TO BE DONE: Find each line in the listing below that contains the word "Identify" and copy those lines.

SUPPLIED RECORDS:

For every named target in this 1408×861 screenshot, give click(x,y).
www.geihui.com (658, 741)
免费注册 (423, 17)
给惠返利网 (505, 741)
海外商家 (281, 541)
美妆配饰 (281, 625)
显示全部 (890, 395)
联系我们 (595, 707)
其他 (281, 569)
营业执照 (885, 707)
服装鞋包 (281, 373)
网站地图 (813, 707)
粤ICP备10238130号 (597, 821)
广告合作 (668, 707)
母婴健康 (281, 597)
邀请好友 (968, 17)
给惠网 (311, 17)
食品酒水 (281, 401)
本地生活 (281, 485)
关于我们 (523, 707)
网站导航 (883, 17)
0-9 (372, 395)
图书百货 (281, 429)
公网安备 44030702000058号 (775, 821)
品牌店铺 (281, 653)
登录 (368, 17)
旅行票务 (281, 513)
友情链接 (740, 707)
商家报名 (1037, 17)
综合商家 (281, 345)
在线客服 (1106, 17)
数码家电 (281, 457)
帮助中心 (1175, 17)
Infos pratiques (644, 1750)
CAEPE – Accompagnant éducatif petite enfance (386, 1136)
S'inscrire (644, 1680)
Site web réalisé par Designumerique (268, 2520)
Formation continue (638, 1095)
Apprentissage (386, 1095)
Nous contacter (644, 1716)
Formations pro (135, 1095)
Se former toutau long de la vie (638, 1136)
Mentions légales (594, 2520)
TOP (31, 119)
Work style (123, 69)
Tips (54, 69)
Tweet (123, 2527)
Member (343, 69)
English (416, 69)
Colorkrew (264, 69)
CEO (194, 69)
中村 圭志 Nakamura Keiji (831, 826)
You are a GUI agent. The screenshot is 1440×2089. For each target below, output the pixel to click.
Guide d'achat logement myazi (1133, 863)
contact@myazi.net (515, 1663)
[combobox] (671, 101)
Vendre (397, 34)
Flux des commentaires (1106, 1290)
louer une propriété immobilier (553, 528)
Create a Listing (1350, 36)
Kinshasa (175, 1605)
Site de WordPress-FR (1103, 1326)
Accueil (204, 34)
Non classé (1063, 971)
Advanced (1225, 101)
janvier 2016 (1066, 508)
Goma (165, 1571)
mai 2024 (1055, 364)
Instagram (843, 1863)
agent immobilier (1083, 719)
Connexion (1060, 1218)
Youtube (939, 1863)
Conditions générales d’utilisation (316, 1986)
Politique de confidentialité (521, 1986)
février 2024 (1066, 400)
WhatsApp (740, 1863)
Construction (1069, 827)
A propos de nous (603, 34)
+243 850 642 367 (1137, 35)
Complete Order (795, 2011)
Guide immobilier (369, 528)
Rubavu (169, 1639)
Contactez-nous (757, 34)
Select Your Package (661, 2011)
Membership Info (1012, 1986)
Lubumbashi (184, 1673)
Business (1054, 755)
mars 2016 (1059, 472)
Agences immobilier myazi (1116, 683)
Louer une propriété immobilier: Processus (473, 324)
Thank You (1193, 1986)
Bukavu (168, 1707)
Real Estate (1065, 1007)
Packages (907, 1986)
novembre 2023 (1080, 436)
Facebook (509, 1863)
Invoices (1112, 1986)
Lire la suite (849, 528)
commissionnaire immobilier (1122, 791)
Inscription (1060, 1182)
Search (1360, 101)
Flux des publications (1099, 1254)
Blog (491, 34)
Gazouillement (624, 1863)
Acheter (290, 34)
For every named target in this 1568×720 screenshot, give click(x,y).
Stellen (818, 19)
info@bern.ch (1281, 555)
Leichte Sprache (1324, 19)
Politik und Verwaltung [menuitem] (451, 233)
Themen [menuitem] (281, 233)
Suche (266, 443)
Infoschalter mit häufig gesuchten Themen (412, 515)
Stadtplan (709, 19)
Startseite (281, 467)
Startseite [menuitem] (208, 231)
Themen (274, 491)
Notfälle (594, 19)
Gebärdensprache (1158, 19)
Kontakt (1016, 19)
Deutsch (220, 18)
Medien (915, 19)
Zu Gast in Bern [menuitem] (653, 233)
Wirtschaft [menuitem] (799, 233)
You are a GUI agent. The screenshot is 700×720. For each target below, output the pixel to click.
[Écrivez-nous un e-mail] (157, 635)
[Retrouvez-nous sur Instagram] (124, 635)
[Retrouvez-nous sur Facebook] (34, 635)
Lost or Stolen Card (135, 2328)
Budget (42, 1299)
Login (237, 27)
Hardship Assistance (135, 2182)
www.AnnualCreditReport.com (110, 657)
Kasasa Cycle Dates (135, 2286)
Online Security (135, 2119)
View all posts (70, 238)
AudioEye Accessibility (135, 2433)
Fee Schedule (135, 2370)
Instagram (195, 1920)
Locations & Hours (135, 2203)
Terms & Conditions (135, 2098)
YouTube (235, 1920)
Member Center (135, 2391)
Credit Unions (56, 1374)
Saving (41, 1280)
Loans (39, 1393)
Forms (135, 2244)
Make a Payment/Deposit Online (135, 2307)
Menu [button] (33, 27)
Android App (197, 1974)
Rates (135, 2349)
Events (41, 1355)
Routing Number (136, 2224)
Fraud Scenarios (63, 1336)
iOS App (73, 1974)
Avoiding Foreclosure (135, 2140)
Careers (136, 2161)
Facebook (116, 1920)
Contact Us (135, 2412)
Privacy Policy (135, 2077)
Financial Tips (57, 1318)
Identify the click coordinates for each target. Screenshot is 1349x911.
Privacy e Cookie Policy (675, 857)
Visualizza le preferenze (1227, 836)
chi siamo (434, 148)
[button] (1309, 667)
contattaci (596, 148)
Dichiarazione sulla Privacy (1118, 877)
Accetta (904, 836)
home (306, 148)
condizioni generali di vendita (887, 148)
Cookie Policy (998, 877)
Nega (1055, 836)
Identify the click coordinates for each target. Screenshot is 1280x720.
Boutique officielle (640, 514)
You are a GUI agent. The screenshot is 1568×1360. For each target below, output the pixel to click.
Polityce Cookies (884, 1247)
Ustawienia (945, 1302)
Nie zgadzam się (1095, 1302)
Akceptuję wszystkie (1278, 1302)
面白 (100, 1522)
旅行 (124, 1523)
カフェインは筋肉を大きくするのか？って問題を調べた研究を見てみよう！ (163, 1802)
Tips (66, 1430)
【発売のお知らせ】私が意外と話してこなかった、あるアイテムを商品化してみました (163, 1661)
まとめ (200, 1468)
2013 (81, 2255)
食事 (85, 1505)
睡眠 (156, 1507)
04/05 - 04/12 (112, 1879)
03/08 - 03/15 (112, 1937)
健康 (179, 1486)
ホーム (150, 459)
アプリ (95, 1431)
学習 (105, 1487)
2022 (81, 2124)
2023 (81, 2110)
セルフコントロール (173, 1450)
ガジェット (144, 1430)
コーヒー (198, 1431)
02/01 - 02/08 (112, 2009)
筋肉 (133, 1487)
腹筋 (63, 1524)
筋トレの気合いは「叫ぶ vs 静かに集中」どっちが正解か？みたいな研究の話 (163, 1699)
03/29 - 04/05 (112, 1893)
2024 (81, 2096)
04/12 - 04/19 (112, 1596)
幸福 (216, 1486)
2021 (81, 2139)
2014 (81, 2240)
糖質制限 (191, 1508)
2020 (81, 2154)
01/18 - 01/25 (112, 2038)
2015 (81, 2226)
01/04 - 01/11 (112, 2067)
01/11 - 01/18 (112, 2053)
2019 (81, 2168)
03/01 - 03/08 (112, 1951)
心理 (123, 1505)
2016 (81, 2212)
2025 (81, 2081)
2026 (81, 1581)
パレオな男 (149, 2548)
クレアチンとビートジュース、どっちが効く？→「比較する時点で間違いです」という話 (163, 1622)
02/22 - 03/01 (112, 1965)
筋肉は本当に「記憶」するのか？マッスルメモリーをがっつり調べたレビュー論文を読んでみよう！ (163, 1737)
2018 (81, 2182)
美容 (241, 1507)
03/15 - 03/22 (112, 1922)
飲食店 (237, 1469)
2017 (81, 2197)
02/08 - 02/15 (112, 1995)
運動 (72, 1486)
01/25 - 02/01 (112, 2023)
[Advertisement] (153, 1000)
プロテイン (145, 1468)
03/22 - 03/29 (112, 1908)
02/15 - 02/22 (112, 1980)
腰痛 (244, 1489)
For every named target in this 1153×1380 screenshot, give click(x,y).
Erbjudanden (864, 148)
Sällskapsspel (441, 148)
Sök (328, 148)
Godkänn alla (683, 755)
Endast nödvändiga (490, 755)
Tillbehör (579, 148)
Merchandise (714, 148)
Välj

OUTPUT BELOW:
Identify the click coordinates for each target. Screenshot is 1349x911.
Identify the click coordinates for each target. Screenshot is 1280x720.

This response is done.